Garde républicaine : une enquête en cours après la plainte d’un gendarme pour harcèlement raciste présumé
Un gendarme affecté à la Garde républicaine a déposé plainte à Paris en dénonçant des faits qu’il présente comme un harcèlement raciste subi durant plusieurs années. La gendarmerie nationale a confirmé l’existence d’une enquête, tandis que le parquet de Paris n’a pas précisé, à ce stade, l’étendue exacte des investigations.
Un courrier insultant à l’origine de la plainte
Le militaire, présenté sous le prénom modifié de Ryan, affirme avoir reçu le 16 décembre 2025 un courrier à caractère raciste dans sa boîte aux lettres. Selon son récit, ce message faisait référence à une tenue traditionnelle algérienne qu’il avait portée lors d’un mariage en dehors de son service.
Il explique que cet épisode a été l’élément déclencheur de sa démarche judiciaire. Le gendarme dit vouloir dénoncer des faits de racisme qu’il estime avoir subis pendant six ans au sein de son institution, relate Mediapart.
Des propos attribués à sa hiérarchie
Le plaignant rapporte également plusieurs remarques qu’il attribue à un supérieur lors de ses débuts dans l’unité. D’après son témoignage, ces propos auraient visé ses origines, son apparence, son lieu de résidence ainsi que sa pratique religieuse.
Toujours selon lui, il lui aurait été conseillé d’adopter un profil discret pour mieux s’intégrer. À ce stade, ces éléments relèvent de ses déclarations et devront être examinés dans le cadre de l’enquête en cours.
Une enquête confirmée par la gendarmerie nationale
Dimanche 5 avril, la gendarmerie nationale a confirmé qu’une enquête était en cours à Paris après le dépôt de cette plainte. De son côté, le parquet de Paris n’a pas souhaité communiquer davantage pour le moment sur le périmètre des vérifications engagées.
L’enquête devra désormais établir la matérialité des faits dénoncés, leur éventuelle qualification pénale et les responsabilités qui pourraient en découler.
L’institution met en avant une politique de tolérance zéro
Interrogée sur ce dossier, la gendarmerie nationale rappelle avoir mis en place en interne une politique de tolérance zéro face aux comportements discriminatoires.
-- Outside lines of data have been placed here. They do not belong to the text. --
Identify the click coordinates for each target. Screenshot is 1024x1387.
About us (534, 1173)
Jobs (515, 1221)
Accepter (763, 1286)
Elle souligne l’existence de référents égalité-diversité, de dispositifs de signalement et de mesures d’accompagnement pour les personnels concernés.
L’avocat du gendarme estime, pour sa part, que son client n’a pas été protégé de propos racistes malgré ses années de service. L’affaire intervient dans un contexte où les questions de discrimination au sein des institutions régaliennes suscitent une attention croissante.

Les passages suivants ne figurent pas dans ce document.